Ernest Hemingway wrote in his 1926 novel The Sun Also Rises, “How did you go bankrupt? Two ways. Gradually, then suddenly.” Artificial Intelligence (AI) tells me this snippet of dialogue between Mike and Bill is now “widely recognized as a metaphor for situations where something builds up slowly, like accumulated debt or a creeping disaster, before reaching a critical point and exploding suddenly.”
Bank failures happen the same way. Government protection and deposit insurance slows the inevitable—until it doesn’t.
Bank OZK was featured in a recent Wall Street Journal article for finally dialing back its commercial real estate lending. OZK’s defiant Chief Executive Officer, George Gleason, has called criticisms of his bank’s aggressive real estate lending an “abnormal phobia” and said the naysayers “will get over it.”

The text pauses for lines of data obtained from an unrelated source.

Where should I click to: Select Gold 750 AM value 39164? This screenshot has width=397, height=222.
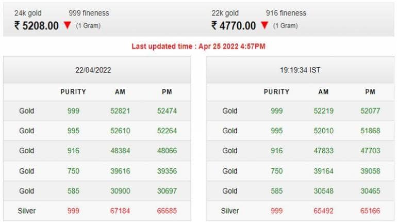coord(323,171)
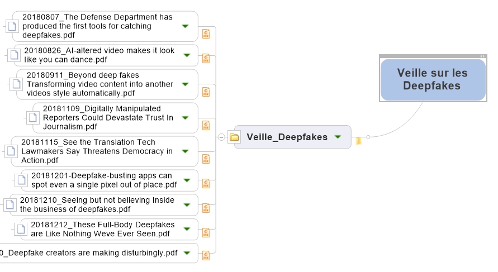Click document icon of Translation Tech Lawmakers node
Screen dimensions: 498x272
tap(11, 151)
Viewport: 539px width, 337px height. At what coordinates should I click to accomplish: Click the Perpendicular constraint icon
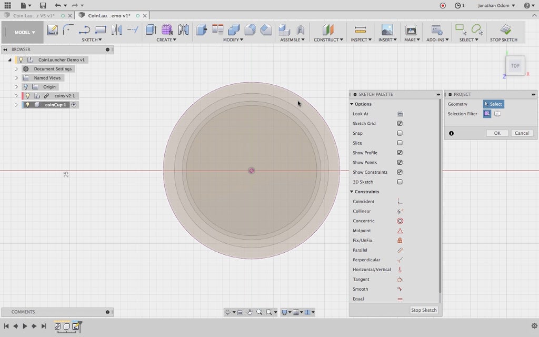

I wrote on Power & Market,
Gleason says his bank’s strategic plan includes growing its real estate business “as big as it can be while maintaining discipline.” Catherine Mealor, an analyst at Stifel told Bisnow, “Bank OZK typically takes advantage of those moments when others pull back to step in and do it on their terms,” Mealor said. “It’s been very successful for them.”
Gleason hasn’t changed his story, telling the WSJ, “We have built our portfolio with the goal that it will perform well in adverse conditions, and that discipline has been evident in our recent results.”
For all the talk of lending discipline, concerning OZK’s loans on large real estate projects, the WSJ writes, “Seventeen of the completed projects it committed to finance had vacancy rates of more than 90%, according to Wells Fargo’s Braziler. Nearly two dozen had vacancy rates of more than 50%.”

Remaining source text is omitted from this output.